(Text passage begins)

I can’t imagine a more perfect metaphor for life in your sixties. You’ve earned every bit of progress along the yellow brick road with the ones you love at your side. You can see the trees before you on the path you’ve chosen. But collectively the tall, sturdy and majestic trees form a dense forest. It’s often beautiful. Sometimes daunting. It can cloud your ability to know what’s coming next. Without notice, you find yourself fending off all sorts of maladies. Cardio and Dermo and Gastro, Oh My!

Quickly, you discover how important it is to build trusting relationships with crackerjack doctors and specialists. In my case, this happened in a new city. I still remember the first step. Tom and I had just left St. Louis in July 2017. While he drove us to our new home in Arizona, I sat on the passenger side with two fresh stents in the left side of my heart and a brand new cell phone in my right hand.  From somewhere in Oklahoma, I was calling potential cardiologists in Scottsdale, Arizona. Searching to find the right person to help me recover from a mild heart attack.

That was just the beginning. Eventually, I found the right guy. He was covered under my new insurance plan through the Affordable Care Act (thank you, Barack Obama). I see him (not Barack … my cardiologist) and my primary care doctor every six months.

But I don’t like playing favorites. Since then, I’ve also found a dentist, ophthalmologist, dermatologist and gastroenterologist to round out my preventive healthcare SWAT team, poke me in uncomfortable ways on a frequent basis, and brighten my days. I believe they are all doing their best to keep me healthy for another day. Another year. Hopefully two or three more decades of moving down the yellow brick road in Scottsdale.

(Text passage ends)

Explore the material
#1 Summarize the passage on finding doctors in your sixties in two sentences.
#2 Extend the passage on finding doctors in your sixties, picking up after its final sentence.
The entries that come after this passage are separate material.

(Supplied records begins)

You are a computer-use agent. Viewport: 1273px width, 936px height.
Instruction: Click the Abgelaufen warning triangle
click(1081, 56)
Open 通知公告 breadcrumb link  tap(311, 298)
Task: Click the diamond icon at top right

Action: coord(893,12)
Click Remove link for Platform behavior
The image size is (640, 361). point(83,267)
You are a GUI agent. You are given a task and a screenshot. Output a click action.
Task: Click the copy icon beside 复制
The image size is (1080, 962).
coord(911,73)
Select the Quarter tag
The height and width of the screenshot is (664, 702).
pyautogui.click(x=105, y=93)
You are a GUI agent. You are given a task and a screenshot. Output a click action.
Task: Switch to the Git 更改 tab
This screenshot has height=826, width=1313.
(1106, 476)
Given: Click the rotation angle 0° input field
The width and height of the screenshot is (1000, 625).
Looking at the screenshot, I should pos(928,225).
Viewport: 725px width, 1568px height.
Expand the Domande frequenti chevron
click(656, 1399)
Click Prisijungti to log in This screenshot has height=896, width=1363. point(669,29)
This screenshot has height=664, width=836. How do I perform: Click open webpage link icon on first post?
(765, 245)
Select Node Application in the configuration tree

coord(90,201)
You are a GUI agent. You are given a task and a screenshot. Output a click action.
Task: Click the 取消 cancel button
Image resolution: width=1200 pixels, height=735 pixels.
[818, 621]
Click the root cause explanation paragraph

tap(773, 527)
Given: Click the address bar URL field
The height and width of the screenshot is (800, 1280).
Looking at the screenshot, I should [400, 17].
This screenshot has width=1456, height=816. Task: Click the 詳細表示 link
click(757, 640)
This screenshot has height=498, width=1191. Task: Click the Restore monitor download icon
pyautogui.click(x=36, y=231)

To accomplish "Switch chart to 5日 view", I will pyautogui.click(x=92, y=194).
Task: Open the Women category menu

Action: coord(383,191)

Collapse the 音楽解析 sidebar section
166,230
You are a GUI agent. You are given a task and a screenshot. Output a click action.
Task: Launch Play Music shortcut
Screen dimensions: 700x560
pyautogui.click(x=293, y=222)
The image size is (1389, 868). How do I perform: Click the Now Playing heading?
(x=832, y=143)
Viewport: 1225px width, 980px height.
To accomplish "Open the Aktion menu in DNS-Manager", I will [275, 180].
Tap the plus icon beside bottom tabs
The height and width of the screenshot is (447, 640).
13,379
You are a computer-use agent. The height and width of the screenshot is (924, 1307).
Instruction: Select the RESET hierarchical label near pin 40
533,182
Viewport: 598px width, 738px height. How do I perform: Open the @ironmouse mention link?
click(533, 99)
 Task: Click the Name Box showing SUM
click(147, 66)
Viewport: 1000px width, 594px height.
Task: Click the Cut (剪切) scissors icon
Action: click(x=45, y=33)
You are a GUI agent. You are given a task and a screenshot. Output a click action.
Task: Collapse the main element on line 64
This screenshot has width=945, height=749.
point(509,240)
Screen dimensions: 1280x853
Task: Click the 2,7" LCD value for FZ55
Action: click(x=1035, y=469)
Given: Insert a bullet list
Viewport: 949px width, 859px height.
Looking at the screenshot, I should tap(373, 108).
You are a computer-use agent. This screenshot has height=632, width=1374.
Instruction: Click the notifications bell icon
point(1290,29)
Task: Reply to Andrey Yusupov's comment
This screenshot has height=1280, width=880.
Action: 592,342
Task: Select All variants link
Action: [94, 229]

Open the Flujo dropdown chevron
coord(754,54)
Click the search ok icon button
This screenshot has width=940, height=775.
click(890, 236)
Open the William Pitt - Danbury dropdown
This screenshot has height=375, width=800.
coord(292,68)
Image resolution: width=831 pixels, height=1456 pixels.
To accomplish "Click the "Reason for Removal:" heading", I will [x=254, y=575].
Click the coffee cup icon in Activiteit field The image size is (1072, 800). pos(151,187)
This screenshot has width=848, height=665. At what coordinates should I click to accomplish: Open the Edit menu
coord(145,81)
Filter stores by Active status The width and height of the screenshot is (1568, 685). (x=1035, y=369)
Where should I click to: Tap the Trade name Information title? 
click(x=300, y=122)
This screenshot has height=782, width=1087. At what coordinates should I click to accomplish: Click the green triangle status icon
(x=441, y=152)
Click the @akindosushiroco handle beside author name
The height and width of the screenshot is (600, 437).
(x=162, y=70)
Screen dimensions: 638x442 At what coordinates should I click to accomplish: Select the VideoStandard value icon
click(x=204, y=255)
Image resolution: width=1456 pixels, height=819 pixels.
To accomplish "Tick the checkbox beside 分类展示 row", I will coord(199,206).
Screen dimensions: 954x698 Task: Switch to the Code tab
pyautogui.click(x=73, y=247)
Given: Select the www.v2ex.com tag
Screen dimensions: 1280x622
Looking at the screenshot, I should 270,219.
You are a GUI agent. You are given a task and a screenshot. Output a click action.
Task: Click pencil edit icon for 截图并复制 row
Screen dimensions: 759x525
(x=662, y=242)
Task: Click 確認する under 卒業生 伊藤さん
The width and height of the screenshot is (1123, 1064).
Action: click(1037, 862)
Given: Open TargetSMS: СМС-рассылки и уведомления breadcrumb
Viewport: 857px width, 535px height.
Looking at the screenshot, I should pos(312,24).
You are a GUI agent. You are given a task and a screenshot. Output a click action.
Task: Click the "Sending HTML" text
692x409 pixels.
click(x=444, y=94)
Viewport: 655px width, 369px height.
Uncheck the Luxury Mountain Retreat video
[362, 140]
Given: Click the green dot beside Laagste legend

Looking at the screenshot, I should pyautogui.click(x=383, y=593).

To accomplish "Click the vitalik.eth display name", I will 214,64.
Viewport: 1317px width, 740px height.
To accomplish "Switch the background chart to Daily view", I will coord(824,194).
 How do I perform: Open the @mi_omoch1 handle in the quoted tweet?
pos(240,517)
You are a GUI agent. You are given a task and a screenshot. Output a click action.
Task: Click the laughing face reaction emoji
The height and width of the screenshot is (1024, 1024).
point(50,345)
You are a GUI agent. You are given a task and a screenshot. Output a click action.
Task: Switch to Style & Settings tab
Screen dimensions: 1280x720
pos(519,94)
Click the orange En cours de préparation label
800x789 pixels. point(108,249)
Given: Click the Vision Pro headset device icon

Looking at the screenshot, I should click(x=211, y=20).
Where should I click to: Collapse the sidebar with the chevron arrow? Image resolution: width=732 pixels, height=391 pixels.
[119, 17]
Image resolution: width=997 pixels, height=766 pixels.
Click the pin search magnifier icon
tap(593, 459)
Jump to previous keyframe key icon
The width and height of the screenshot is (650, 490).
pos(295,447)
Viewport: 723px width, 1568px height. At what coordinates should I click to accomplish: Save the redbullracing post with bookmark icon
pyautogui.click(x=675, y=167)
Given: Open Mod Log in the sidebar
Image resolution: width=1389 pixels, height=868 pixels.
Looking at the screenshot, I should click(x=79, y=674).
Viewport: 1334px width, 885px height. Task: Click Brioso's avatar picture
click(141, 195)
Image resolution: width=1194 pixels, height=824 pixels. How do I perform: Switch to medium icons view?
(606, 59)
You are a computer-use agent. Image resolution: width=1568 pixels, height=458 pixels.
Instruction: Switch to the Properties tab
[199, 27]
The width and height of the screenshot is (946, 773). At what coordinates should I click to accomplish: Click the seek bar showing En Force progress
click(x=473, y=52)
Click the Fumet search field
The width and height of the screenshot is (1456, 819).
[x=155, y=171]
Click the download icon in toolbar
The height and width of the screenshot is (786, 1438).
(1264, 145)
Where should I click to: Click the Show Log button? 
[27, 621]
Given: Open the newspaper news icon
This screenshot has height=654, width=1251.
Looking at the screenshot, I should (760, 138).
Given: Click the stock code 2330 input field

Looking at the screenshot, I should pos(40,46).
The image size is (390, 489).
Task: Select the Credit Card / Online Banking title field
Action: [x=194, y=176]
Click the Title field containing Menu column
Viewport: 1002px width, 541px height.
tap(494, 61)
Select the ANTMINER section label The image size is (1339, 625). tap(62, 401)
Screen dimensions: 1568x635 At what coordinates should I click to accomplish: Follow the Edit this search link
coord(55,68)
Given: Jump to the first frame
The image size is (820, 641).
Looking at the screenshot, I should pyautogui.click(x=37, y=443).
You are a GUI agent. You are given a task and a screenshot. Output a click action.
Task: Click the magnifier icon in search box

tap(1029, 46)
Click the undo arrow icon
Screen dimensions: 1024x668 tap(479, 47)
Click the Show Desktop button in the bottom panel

(Supplied records ends)

Exercise results
#1 The writer compares life in one's sixties to traveling the yellow brick road into a dense forest where all sorts of maladies arise without notice, making trusted doctors and specialists essential. After a mild heart attack and a July 2017 move from St. Louis to Scottsdale, Arizona, the writer found a cardiologist and then a dentist, ophthalmologist, dermatologist and gastroenterologist to form a preventive healthcare team.

#2
You can see why I identify with Dorothy’s dilemma. Of course, I try to relax, remain optimistic and mindful in the face of a family history of heart disease and the latest colonoscopy results. That’s why, beyond the positive effects of my regular exercise routine (walking, hiking, treadmill, stationary bike, elliptical, swimming) Tom and I participate in a “gentle yoga” class every Friday morning.

This morning, when I approached the mirror on the wall in the room at the Scottsdale Senior Center where the yoga magic happens, I saw two familiar faces on either side. Nancy, one of my new Scottsdale friends, on the left. Tom, my husband, on the right.

We each stretched our muscles. We assumed our tree poses. We did our best to stand tall in the unknown forest. To find our edge against all odds. To push our limits without wavering on the yellow brick road of life.